Published:Sunday | July 3, 2016 | 7:00 AMCurtis Campbell
Musician and educator Ibo Cooper

Chairman of the Jamaica Reggae Industry Association, Ibo Cooper, in a recent interview with The Sunday Gleaner, said that the music should be allowed to change with time. According to the former Third World band member, if ska changed into rocksteady and rocksteady changed into reggae, who gives purists the right to say that the sound of reggae and dancehall should not change?

Ibo believes the youth must be allowed to add their own flavour to the music industry without being judged by purists and blocked by the self-proclaimed gatekeepers, who sometimes cast the blame for decline in record sales on the new generation.

"We can't be planting the same thing and reaping the same thing. We must not be afraid of change. When ska became rocksteady and when rocksteady became reggae, we were changing. But after a while, we started to say it must go this way. People must know tradition should not be stagnant," he said.

Record producer Stephen McGregor led a change in dancehall music in the early 2000s with unique rhythms like the 'Tremor' and 'Power Cut'. However, as the young producer grew in popularity, many critics complained that the rhythms were not authentic dancehall.

The latter years saw McGregor releasing new rhythms with a more authentic dancehall feel, like the 'Pepper' rhythm, which featured Shabba Ranks.

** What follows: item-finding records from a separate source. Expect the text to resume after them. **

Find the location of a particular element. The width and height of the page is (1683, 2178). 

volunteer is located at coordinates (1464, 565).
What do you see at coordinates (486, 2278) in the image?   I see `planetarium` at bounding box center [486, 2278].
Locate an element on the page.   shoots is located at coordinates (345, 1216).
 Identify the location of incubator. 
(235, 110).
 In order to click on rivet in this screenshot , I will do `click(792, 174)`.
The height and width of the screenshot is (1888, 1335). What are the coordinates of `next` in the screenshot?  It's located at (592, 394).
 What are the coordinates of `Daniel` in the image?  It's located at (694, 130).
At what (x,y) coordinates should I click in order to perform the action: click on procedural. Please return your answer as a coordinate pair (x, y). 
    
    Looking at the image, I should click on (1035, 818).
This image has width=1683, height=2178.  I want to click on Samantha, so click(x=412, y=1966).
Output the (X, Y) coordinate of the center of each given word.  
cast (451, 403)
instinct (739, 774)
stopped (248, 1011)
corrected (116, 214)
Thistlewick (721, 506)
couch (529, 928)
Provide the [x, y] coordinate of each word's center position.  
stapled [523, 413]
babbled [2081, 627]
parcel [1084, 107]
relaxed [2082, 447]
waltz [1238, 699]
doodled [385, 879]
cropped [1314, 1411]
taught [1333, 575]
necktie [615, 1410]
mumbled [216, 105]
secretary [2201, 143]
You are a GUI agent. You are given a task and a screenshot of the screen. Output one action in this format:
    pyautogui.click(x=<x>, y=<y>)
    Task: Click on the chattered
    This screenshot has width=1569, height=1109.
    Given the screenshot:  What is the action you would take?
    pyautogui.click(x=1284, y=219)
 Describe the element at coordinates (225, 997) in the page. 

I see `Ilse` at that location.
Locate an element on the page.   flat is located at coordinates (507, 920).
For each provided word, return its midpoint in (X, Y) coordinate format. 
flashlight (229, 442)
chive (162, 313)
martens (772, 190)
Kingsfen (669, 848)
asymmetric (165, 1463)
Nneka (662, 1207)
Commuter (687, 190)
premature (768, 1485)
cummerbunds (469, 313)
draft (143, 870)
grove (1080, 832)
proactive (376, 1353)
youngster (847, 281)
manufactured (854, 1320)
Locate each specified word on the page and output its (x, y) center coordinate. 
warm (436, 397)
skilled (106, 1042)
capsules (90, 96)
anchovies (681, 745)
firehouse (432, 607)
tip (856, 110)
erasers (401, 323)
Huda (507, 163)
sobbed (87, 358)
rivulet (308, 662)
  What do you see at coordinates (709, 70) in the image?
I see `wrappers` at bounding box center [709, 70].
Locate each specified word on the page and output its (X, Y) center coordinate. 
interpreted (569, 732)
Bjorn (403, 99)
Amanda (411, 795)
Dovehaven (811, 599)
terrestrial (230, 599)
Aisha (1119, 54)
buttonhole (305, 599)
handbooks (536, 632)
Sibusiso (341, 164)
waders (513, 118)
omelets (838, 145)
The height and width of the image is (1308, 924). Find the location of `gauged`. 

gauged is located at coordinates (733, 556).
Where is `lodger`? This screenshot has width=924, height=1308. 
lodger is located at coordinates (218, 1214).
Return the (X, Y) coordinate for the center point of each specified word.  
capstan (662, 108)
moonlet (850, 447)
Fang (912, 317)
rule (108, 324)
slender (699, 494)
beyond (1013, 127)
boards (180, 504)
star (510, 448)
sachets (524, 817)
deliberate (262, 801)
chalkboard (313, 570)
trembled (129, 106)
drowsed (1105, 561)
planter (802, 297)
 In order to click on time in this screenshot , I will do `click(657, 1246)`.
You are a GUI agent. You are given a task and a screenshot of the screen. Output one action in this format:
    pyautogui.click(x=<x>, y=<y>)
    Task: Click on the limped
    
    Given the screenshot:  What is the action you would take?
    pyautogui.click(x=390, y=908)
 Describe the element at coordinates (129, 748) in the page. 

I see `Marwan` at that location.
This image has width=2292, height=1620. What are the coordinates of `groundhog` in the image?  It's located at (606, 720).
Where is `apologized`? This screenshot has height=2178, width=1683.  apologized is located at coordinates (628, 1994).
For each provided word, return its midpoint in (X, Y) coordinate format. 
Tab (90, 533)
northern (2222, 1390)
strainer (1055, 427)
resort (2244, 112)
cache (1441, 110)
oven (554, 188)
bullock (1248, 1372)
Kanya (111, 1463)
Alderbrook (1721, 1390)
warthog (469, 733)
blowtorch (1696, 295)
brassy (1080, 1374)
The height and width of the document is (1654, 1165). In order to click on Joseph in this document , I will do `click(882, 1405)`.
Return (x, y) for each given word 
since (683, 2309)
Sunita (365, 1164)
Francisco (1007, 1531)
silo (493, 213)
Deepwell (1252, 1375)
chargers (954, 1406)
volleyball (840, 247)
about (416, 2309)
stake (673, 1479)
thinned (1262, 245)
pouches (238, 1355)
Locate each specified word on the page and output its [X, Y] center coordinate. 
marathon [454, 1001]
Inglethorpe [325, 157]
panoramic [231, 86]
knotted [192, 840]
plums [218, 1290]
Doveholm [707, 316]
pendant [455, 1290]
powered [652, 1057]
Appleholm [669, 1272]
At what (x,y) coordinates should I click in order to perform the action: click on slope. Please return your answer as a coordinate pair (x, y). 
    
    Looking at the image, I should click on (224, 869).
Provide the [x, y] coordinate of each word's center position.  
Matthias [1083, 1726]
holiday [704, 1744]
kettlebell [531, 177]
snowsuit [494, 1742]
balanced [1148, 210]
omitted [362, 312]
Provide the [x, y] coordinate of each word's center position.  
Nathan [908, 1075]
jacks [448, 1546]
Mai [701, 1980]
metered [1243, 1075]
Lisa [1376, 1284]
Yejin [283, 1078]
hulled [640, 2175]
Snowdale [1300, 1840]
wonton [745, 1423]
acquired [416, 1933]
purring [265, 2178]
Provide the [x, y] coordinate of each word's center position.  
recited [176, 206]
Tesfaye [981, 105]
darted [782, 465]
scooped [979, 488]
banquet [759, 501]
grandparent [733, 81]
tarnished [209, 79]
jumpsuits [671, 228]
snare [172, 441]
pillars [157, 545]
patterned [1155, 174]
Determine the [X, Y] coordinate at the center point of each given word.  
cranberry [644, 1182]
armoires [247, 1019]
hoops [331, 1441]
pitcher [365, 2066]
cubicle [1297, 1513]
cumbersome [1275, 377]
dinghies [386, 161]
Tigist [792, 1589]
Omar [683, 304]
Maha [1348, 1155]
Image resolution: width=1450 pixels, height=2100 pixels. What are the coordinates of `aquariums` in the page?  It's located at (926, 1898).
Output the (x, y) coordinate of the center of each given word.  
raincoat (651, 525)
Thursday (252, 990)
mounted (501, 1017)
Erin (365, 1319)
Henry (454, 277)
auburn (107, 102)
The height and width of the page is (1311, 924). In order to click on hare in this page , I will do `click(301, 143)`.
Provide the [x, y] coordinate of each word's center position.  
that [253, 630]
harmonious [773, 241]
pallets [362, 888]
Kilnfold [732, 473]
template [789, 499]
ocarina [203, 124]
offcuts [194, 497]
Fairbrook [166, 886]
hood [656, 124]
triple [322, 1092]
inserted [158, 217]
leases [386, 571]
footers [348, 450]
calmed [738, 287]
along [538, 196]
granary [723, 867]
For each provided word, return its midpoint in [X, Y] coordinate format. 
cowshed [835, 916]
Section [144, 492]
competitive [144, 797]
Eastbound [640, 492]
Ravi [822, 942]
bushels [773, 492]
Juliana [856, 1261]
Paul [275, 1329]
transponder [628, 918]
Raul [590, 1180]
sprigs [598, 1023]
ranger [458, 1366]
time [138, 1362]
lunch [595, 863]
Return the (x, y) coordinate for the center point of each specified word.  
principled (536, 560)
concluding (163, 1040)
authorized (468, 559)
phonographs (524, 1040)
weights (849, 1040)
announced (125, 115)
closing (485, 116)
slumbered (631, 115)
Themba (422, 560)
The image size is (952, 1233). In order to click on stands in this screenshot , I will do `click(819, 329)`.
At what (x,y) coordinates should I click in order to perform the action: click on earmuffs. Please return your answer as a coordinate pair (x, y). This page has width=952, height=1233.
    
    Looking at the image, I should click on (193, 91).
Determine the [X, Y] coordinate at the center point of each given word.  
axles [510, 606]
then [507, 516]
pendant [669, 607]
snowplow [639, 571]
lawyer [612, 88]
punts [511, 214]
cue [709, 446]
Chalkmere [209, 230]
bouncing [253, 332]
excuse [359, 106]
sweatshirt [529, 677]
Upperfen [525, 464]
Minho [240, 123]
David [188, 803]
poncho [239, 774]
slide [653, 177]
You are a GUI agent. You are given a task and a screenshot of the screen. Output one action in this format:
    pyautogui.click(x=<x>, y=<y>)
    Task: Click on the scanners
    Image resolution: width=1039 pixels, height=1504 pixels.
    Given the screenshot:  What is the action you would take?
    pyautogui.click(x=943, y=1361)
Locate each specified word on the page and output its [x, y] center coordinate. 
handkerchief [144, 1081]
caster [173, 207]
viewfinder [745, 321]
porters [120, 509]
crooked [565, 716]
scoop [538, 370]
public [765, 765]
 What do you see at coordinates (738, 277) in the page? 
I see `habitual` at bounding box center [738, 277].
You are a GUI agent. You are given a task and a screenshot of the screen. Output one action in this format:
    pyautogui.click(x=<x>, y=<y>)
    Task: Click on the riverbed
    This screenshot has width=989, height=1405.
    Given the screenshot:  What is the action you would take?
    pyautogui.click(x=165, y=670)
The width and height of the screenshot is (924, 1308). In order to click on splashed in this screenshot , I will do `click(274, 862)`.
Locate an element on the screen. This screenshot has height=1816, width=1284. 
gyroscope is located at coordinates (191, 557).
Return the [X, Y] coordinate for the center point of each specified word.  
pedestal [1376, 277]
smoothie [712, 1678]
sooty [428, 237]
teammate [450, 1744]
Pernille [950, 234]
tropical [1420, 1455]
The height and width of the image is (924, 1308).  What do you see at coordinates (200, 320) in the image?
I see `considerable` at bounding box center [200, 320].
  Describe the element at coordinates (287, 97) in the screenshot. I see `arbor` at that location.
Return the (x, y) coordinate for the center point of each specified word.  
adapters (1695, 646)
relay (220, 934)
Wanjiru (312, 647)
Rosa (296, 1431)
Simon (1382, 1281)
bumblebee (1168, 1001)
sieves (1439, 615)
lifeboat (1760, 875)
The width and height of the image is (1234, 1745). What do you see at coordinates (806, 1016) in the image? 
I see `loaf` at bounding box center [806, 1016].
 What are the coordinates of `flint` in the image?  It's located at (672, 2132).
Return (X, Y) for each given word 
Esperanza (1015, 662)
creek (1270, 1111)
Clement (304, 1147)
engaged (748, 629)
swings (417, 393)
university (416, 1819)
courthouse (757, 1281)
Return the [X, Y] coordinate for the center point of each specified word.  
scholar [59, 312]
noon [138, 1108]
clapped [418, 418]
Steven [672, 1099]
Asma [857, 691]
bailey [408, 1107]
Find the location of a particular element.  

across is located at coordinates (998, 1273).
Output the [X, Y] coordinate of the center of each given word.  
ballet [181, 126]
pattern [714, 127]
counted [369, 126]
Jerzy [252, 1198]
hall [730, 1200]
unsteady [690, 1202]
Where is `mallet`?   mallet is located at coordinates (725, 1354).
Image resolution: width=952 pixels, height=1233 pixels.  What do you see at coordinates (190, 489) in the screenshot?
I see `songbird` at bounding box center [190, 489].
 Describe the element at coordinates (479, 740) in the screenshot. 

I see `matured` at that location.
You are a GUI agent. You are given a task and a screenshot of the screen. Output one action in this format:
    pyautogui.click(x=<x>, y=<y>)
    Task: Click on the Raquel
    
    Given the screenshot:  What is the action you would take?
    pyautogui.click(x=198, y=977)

However, Cooper believe 'Di Genius' should have stayed with his formula.

"Stephen shouldn't have stopped. Anybody who has changed culture always get fight because the people hear it in the context of what they are listening to at the present time, but in the future, it might be the biggest thing. So the real artiste never stops. Him a do him thing. People like Lee 'Scratch' Perry and Niney never cared. Dem man deh were the cutting edge of change in the music and they took criticism, too," he said.

 

FAIR SHARE OF CRITICISM

 

Cooper also said the iconic Third World reggae band endured its fair share of criticism during its formative years. However, its work withstood the test of time and even influenced the direction of reggae as it relates to cadence and sound.

"Some people come into the thing and want to be an authority in it, and that is what keeps it back. Music is infinite and what is coming next, I don't know, because its creativity. How yu a go create if yuh stuck? That was what made Third World different. Some man a purist and dem make the thing stagnant. When Third World came with Now That We Found Love, they called us 'Hollywood Dread', but then Bunny Wailer came with Electric Boogie, and then Peter Tosh came as well. We do not worry about people who want to [remain] stuck, we make music for the world," Cooper said.